Exercise -
Please pull out each line from the rows below that contains the string "indicator". Case counts.

Data for processing -

+===+

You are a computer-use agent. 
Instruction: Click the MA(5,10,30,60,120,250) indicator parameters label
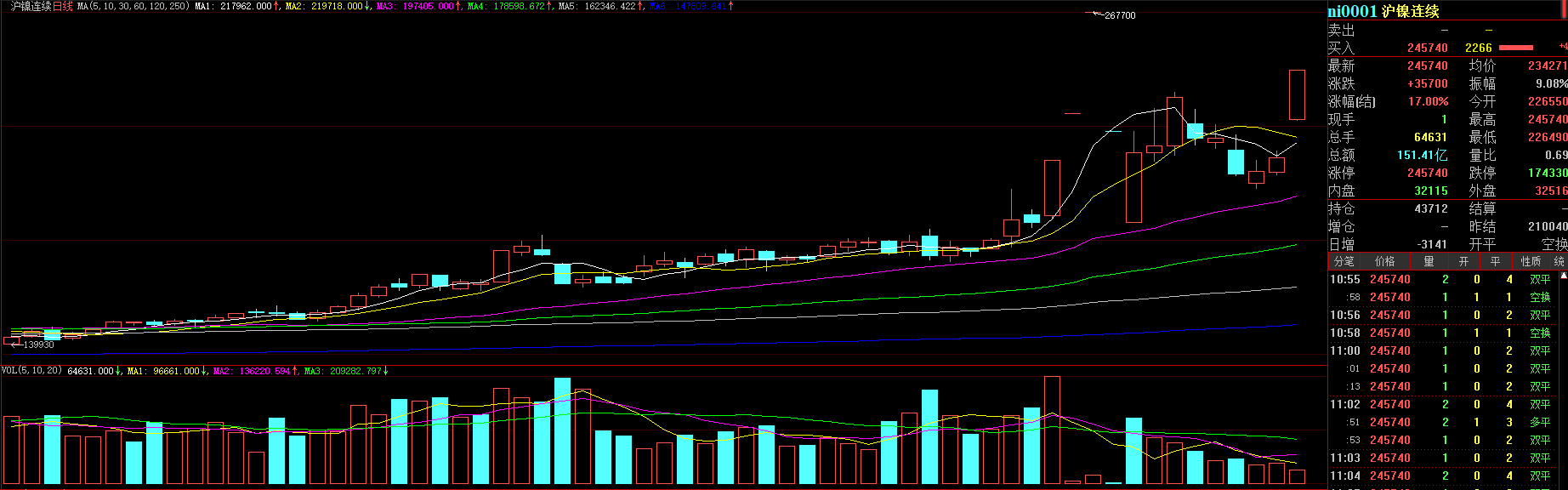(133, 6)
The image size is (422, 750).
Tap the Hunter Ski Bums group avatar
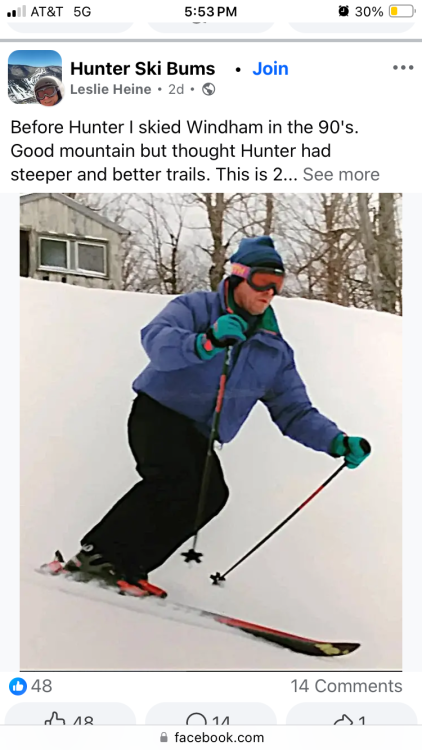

+===+

Solution for this task -
Instruction: Click the MA(5,10,30,60,120,250) indicator parameters label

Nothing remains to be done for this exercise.